Hearing for Southwest Wildlife’s Special Use Permit request set for May 5
SCOTTSDALE – Southwest Wildlife Conservation Center’s Special Use Permit request is moving forward. The permit request is scheduled to be heard before the Maricopa County Planning & Zoning Commission on Thursday, May 5, at the Board of Supervisors Auditorium in downtown Phoenix.
After the hearing at the Planning & Zoning Commission, SWCC’s Special Use Permit request is scheduled to be heard by the Maricopa County Board of Supervisors on June 8.
On April 6, SWCC representatives and community members supporting the conservation center presented a petition with over 180,000 signatures to the Board of Supervisors, asking for the center to be granted the needed permit. SWCC has faced a complaint from one neighbor, as well as a lawsuit over noise and dust from the same neighbor. A Special Use Permit from the county will assist the center continue to operate.
After the April 6 presentation, Maricopa County District 2 Supervisor Steve Chucri expressed support for Southwest Wildlife in a press conference.
“I will tell you that Southwest Wildlife Conservation Center is not only a gem for Maricopa County, it’s a gem for the state,” Chucri emphasized. “The work they do, the passion they exhibit on a daily basis is fundamentally important to protecting these animals and also to nurturing and bringing them back to good health.”
Chucri noted that he applauded SWCC Director Linda Searles and all the SWCC volunteers and supporters for their work.
“I stand ready to do all that I can do to continue my support,” Chucri said. “We’ll continue to do all that we can to ensure that they’re successful and that this effort continues.”
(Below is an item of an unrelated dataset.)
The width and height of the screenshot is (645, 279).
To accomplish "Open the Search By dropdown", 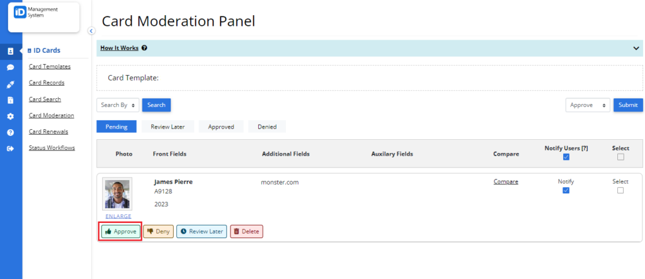I will point(118,105).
If granted, the Special Use Permit would allow Southwest Wildlife to continue its educational programs. These programs and tours help provide revenue to fund the center. Funding is vital for SWCC, as the center always has lots of mouths to feed. Many of the center’s wildlife residents are not able to be released into the wild and need lifelong care. The center also takes in orphaned wildlife, working around the clock to make sure the babies get the care they need and trying to ensure that the babies can be released when they’re old enough.
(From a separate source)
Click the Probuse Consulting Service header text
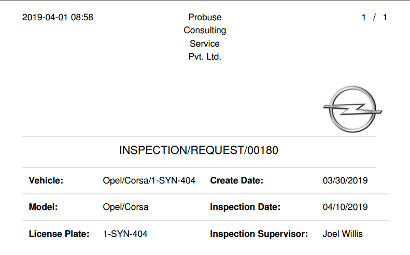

SWCC Education Program Assistant Robyn Moul noted that last summer, the center took in over 20 coyote pups and was able to release all of them into the wild when they were big enough. Keeping the babies wild is paramount for SWCC; many of their sanctuary wildlife residents are there because they were kept as pets and can’t live as wild animals now. Southwest Wildlife places orphaned wildlife with sanctuary foster parents, if possible, including coyote and bobcat parents who watch out for the babies and help teach them what they need to know.
SWCC also regularly cares for javelina babies. Moul noted that javelina babies can come in at any time of the year, so staff has to be ready at any time to care for them. Since all these babies need specialty formula, the center’s costs of operation rise when an influx of babies comes in.
Southwest Wildlife is part of the Mexican Gray Wolf recovery program, which is working to keep these rare subspecies from going extinct. SWCC also is helping with the burro overpopulation problem in the north valley; they work with the Bureau of Land Management to provide a safe haven for burros when needed.
The future of the Southwest Wildlife Conservation Center will be greatly affected by whether or not the Special Use Permit is granted. So far, the center has received an outpouring of support from the community, including from Supervisor Chucri. Letters of support have been sent on the center’s behalf, and a petition started by a north Scottsdale resident garnered over 180,000 signatures in support of the center.